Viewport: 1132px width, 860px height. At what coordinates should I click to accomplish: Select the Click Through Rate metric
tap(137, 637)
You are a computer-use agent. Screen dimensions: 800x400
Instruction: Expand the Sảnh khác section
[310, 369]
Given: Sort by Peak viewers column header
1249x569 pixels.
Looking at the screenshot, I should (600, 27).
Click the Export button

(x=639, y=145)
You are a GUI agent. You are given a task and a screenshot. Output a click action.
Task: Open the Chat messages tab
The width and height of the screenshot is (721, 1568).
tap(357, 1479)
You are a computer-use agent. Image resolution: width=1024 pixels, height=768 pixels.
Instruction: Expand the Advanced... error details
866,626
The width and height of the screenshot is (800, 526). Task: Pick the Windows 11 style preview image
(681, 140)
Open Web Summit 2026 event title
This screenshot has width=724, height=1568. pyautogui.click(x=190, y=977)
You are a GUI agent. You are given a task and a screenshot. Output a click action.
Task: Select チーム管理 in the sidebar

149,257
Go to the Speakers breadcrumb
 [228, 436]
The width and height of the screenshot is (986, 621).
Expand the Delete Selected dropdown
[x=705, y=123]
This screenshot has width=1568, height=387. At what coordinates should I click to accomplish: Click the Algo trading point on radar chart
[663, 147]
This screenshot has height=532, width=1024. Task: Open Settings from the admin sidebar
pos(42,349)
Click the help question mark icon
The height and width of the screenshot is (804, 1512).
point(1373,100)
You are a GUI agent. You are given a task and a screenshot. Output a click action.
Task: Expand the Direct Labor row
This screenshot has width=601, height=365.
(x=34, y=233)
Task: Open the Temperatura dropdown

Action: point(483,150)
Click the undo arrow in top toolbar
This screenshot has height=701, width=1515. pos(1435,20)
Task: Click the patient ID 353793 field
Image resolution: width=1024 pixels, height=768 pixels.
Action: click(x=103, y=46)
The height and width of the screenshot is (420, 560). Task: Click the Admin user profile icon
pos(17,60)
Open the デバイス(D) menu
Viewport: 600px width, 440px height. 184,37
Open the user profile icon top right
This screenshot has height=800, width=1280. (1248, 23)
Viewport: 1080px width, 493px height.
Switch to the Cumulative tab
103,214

== == ==

The required output is the lines from the one holding "Open the デバイス(D) menu" through the last line of the entries above, copied exactly.

Exercise answer
Open the デバイス(D) menu
Viewport: 600px width, 440px height. 184,37
Open the user profile icon top right
This screenshot has height=800, width=1280. (1248, 23)
Viewport: 1080px width, 493px height.
Switch to the Cumulative tab
103,214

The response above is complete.